Our findings also raise interesting empirical issues about how semantic relationships are characterized. Classifying speech errors into the six semantic categories is a challenge for human analysts, as shown by moderate agreement in classification, as well as the need for multiple classifications of the same error and near synonyms as a category as opposed to true synonyms. These problems resemble the limits of meaning construal with discrete semantic attributes that have led many researchers to use computational methods for assessing word to word relationships (Vinson et al., 2014). For example, distributional models have developed explicit methods of quantifying semantic similarity, like cosine similarity, that draw on corpora instead of human intuitions. The continuous measures produced by such analyses can be used to validate the classification from human researchers, and at the same time, they open up new analyses for speech error data that allow for grades of semantic relatedness that classes like near synonyms seem to require.
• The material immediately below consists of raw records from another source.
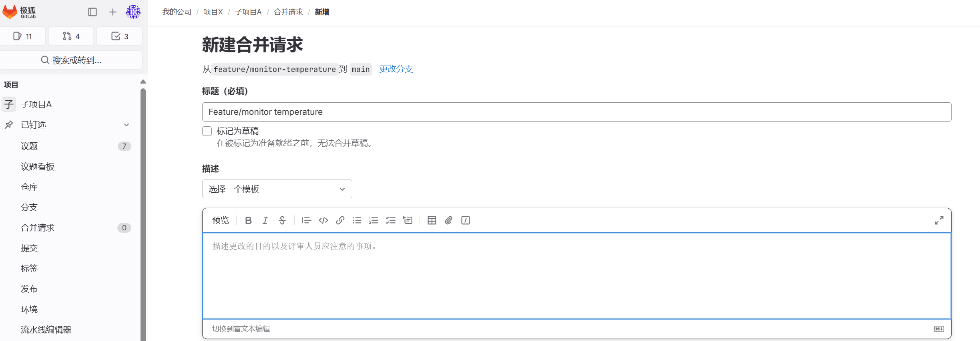Insert a code block with code icon
The width and height of the screenshot is (980, 341).
click(323, 220)
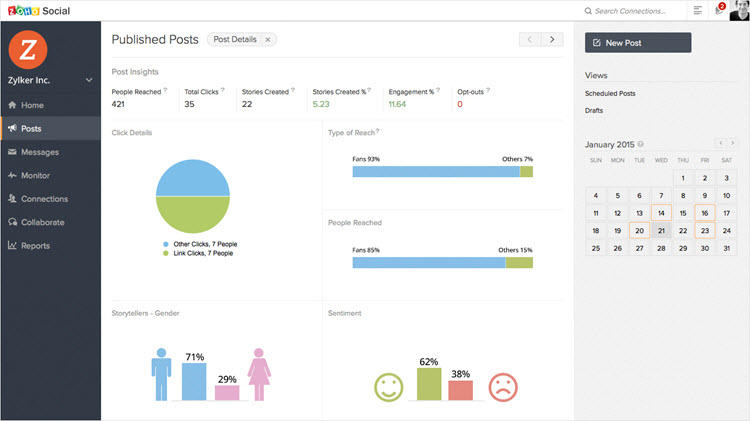Click the help icon beside People Reached
The width and height of the screenshot is (750, 421).
165,89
Data Accessibility Statement
All of the data reported here can be accessed at the Open Science Foundation project page https://osf.io/wruxf/. The data on this repository includes the longform entries of each speech error with the complete linguistic context and 21 categorical variables for cross-classifying the data.
Ethics and Consent
This research uses speech data drawn exclusively from the public domain, and therefore does not require ethics approval or informed consent.
Acknowledgements
We gratefully acknowledge Lana Leal, Paul Tupper, and two anonymous reviewers for their valuable comments and questions, and 18 research assistants in the Language Production Lab at Simon Fraser University for putting in many hours collecting and analyzing the data reported here.
Funding Information
This work is supported in part by the Social Science and Humanities Research Council of Canada (435-2020-0193).
Competing Interests
The authors have no competing interests to declare.